In this stage, one 7 Rizzo flop corresponds to each clock phase, resulting in four parallel data paths. The outputs are four data values obtained simultaneously from flip flop stage FF3. This flip-flop stage'FF
3 is triggered by the leading edge (or trailing edge) of the fourth clock phase φ4. Flip clock stage F'F1 and F
The intermediate phase φ2 between F2. A transparent latch stage L2 with two enable terminals is inserted in the φ3 data path. Therefore, these latch stage L2 and flip clock stage PF
3 constitutes a phase-selectable flip-flop according to the invention.

FIG. 4 shows a timing diagram of the circuit of FIG. 3 at a high frequency sampling rate. In operation in this case, the final data output transfer occurs at the leading edge of the fourth phase clock φ4, so the second phase and third phase data are within the undefined region. In order to ensure that the second and third phase data are not output from the flip-flop stage FF3 during this irregular period, the output terminal of the flip-flop stage FFI and the input terminal of the output clip-flop stage PF3 are connected. A latch stage L2 is inserted between the second and third phase data paths. When the mode control signal is at a low level, data is input into the latch means L2 at the falling edge of the fourth phase clock pulse while the second and third phase data are not unstable.
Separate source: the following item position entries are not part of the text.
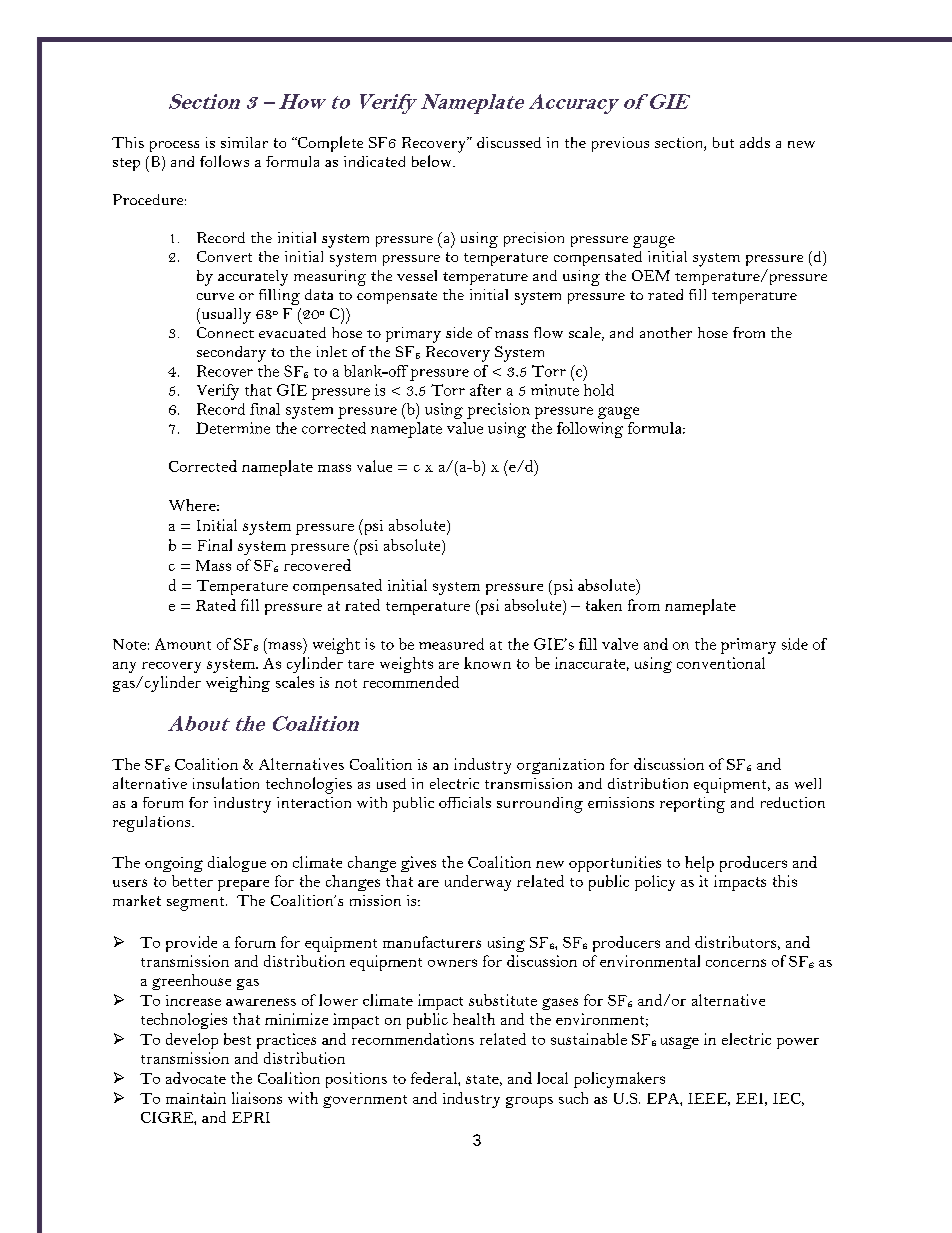 The height and width of the page is (1233, 952). Describe the element at coordinates (755, 142) in the page. I see `adds` at that location.
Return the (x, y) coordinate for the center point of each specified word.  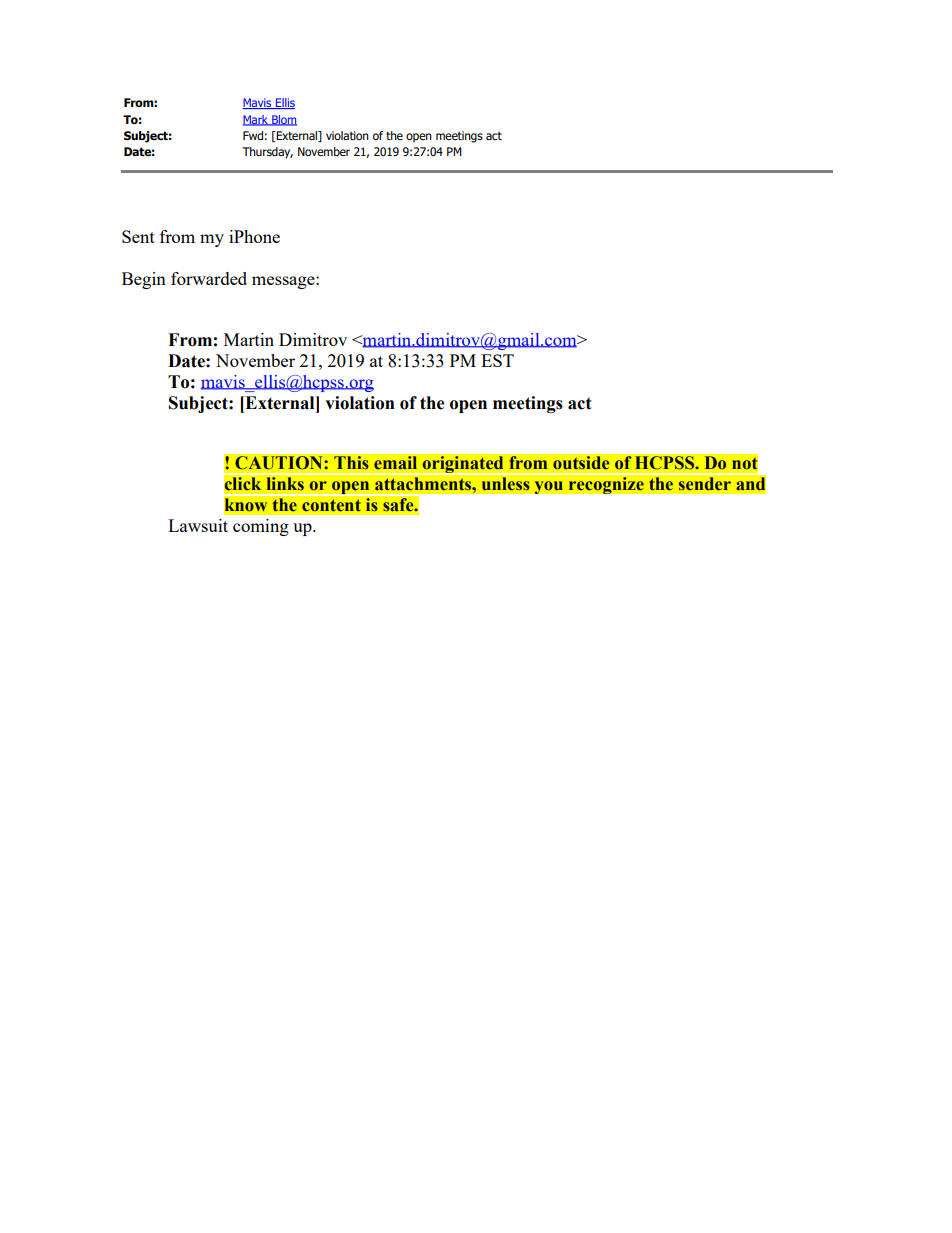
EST (497, 360)
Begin (144, 280)
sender (704, 484)
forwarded (209, 278)
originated (463, 464)
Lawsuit (198, 525)
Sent (138, 236)
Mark (257, 120)
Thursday (267, 153)
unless (505, 484)
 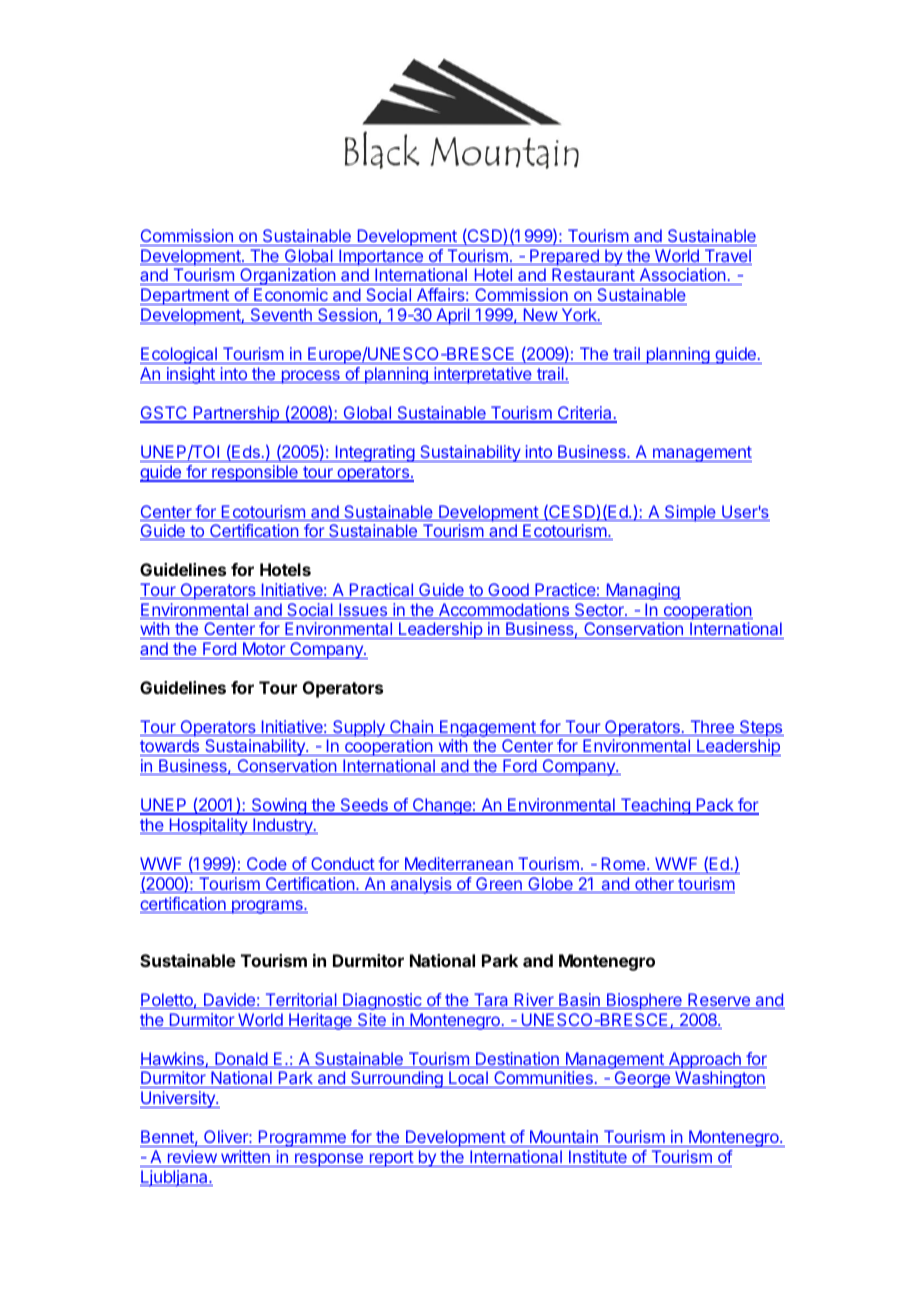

As a result, the second and third phase data are essentially shifted by half a clock cycle so that the rising edge of the fourth phase clock pulse is provided to the output flip-flop stage FF'3. When, no data output is indeterminate.

At low frequency sampling rates, the mode control signal is high and the latch stage L2 is transparent so that the data is transferred to the output flip-flop stage FF with only a small delay.
Passed 3. In this condition, at the rising edge of the phase 4 clock signal, none of the data paths are undefined.

〔Effect of the invention〕

Therefore, in accordance with the present invention, a dual-enable transparent latch in series with a D-type flip-flop is used to create a phase-selectable flip-flop that latches data on the rising or falling edge of a clock pulse depending on the mode control command.・You can get a flop.

[Brief explanation of drawings]

1 is a block diagram of a preferred embodiment of the present invention; FIG. 2 is a timing diagram illustrating the operation of FIG. 1; FIG. 3 is a block diagram of a four-phase data login circuit using the present invention; 4
The figure is a timing diagram illustrating the operation of FIG. 3. In the figure, (II is a latch, O3 is a D-type 7-rip
It's a flop.

Claims (1)

[Scope of Claims] Input latch means receiving input data at an input terminal, receiving a clock signal at a first control terminal, and receiving a mode control signal at a second control terminal, the input terminal being connected to an output terminal of the latch means. flip-flop means clocked by one of the rising and falling edges of said clock signal, said input latch means being in a transparent state when said mode control signal is in a first state; A phase-selectable flip-flop, wherein the input latching means latches the input data by the other of a rising edge and a falling edge of the clock signal when the signal is in a second state.